Madeline

Bomb Rating: 

Hollywood is all too happy to waste no time in putting an array of incompetent interns right in the driver's seat.

The empty space in "Madeline," the cinematic adaptation of Ludwig Bemelmans' 1939 children's book, is indicative of Hollywood's glaring inability to provide proper training for its directors. Unlike most other jobs, in which a person learns her trade and gains valuable experience before being thrust into the top ranks of the company, Hollywood is all too happy to waste no time in putting an array of incompetent interns right in the driver's seat.

Thus, people like Michael Bay, who began his career in the advertising industry directing commercials and music videos, now make feature-length films which seem like two-hour commercials and music videos. Likewise, the film industry gets as giddy as a schoolboy with his first erection over independent filmmakers like Daisy von Scherler Mayer, whose claim to genius is making one film, "Party Girl," that didn't get universally panned.

Unfortunately, when Daisy is promoted upstairs and required to tell a coherent story, she's as lost as Dan Quayle at a MENSA convention.
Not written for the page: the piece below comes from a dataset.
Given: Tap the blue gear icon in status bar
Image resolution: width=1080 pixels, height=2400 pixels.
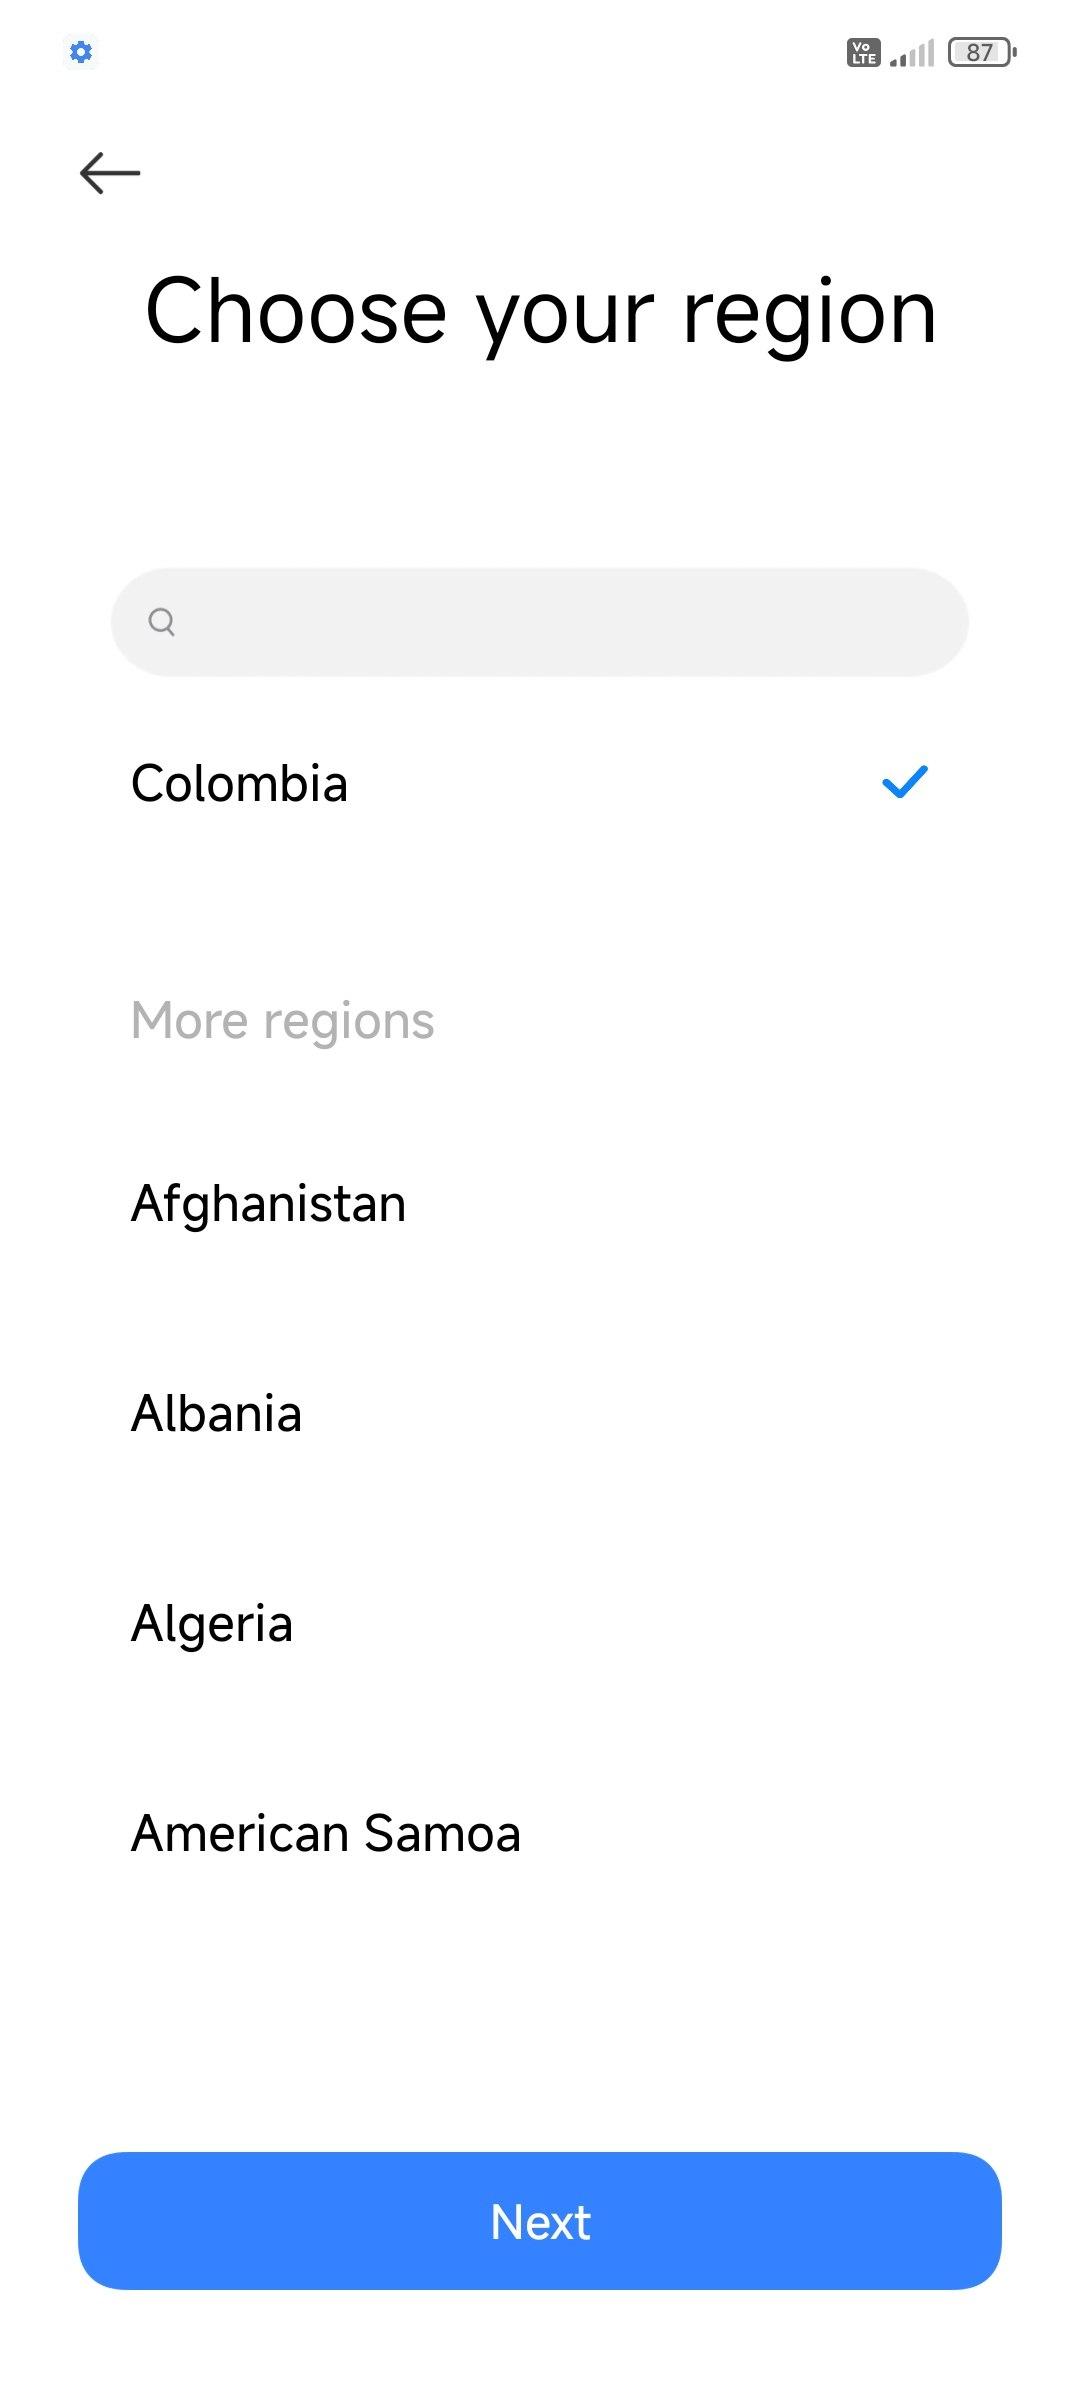Looking at the screenshot, I should [x=81, y=52].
After revolving an entire film around eccentricities (considered "cute" when you're funding the thing with credit cards and blood donations), Daisy doesn't know the first thing about getting the ball rolling in "Madeline," which takes an excruciatingly long time to discover its plot. Daisy stalls for time by introducing us to Madeline (Hatty Jones) and Miss Clavel (Frances McDormand) and Lord Covington (Nigel Hawthorne), studiously avoiding opening that pandora's box known as "the story." Elements are introduced, such as Lord Covington's wish to sell Madeline's school and a suspicious tutor who's planning to kidnap Madeline's neighbor, Pepito (Kristian De La Osa), but none of them reveal their relevance until we're already half past bored.
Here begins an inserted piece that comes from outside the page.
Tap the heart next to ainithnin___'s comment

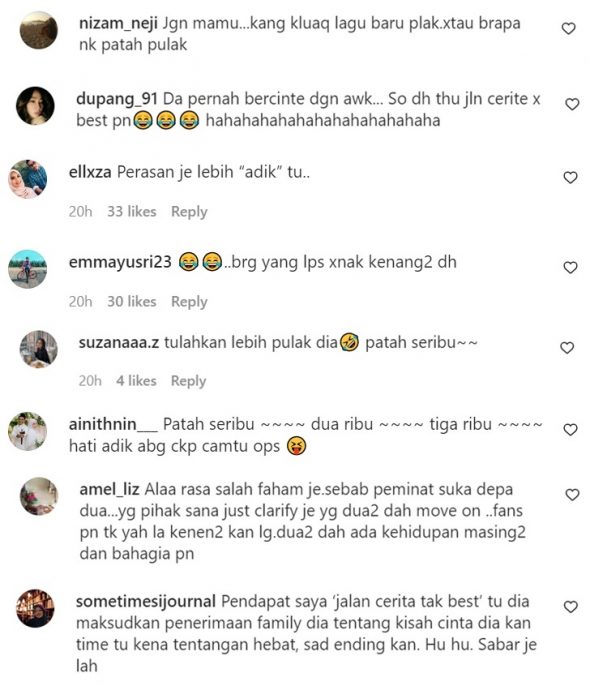click(x=570, y=430)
Daisy is so lost by then that she sends up a distress flare in the form of forcing the characters into sudden changes of mood, perhaps hoping that audiences will mistake their schizophrenic shifts for plot points. Both Lord Covington and Pepito undergo personality inversions that take all of three seconds because Daisy has no experience in creating effective transitions. Obviously, the first thing Daisy von Scherler Mayer needs to do is shorten her own name so she can spend less time explaining the significance of all those damn syllables and more time studying the relationship between character development and storytelling.